The system has multiple flaws, however. For one thing, it's time-consuming, as employees are responsible for either visually reading the loggers and recording the data, or downloading that information via a USB cable. Typically, by the time that function has been completed and Parexel receives the data and either approves the product or rejects it, 24 hours have passed. That, Norris says, results in waiting time for investigators. "We're responsible for ensuring the integrity of the drug," he states.
Regulations have been getting more stringent regarding the environmental conditions of the products as they ship, Norris says, while pharmaceutical companies have been seeking a solution that would make their supply chain safer and more efficient.
Cypak's CPK082 NFC sensor chip in a mobile phone to receive transmissions from the tag and the phone, and then forward that data to Parexel's server via a cellular connection.
During the proof-of-concept pilot, held earlier this year, liquid-filled bottles (actual medications were not used during the pilot) were encased in packaging provided by Parexel that included two layers of corrugated paper placed inside a cardboard box, along with a temperature sensor that is wired to an RFID tag embedded in one side of that box.
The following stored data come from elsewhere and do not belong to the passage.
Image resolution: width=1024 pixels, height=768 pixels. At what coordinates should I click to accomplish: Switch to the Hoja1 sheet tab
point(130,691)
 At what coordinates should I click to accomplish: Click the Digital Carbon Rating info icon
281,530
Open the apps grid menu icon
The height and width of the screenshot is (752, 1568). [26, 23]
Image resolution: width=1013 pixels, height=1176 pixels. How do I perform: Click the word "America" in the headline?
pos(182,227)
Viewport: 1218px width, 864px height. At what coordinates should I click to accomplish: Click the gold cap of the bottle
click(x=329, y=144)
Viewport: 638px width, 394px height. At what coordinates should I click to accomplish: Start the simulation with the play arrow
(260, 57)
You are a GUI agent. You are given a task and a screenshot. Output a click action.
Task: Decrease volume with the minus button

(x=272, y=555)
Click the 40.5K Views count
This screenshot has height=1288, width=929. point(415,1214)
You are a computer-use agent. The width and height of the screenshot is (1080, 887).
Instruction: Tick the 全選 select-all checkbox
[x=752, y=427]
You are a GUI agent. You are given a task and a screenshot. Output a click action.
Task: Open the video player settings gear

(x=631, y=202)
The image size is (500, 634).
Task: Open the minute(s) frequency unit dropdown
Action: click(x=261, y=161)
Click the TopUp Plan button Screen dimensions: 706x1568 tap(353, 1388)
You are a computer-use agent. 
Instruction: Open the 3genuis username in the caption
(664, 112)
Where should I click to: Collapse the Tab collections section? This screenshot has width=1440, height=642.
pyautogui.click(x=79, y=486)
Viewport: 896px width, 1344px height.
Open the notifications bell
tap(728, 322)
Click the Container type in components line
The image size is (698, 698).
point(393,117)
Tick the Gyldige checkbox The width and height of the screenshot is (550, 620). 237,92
The tag was activated by a pharmacist specializing in shipment preparation for investigational medicinal products, using an RFID-enabled Nokia mobile phone, and the date and time stamp for this activation were sent to Parexel's server.
The box packed with the bottles was then placed in a carton, along with a Nokia mobile phone. Throughout the supply chain—from a depot in Europe to the receiving party, which was typically a health-care provider or a pharmaceutical company—the sensor read the temperature within the box at a rate of once every 10 minutes. The RFID tag then stored that information, along with date and time stamps. When the carton reached its destination, the clinical investigator—in most cases, a physician—unpacked the mobile phone and turned it on, then waved the phone, with a built-in NFC reader, over the box, thereby capturing the RFID tag's ID number, as well as the temperature data stored in its memory.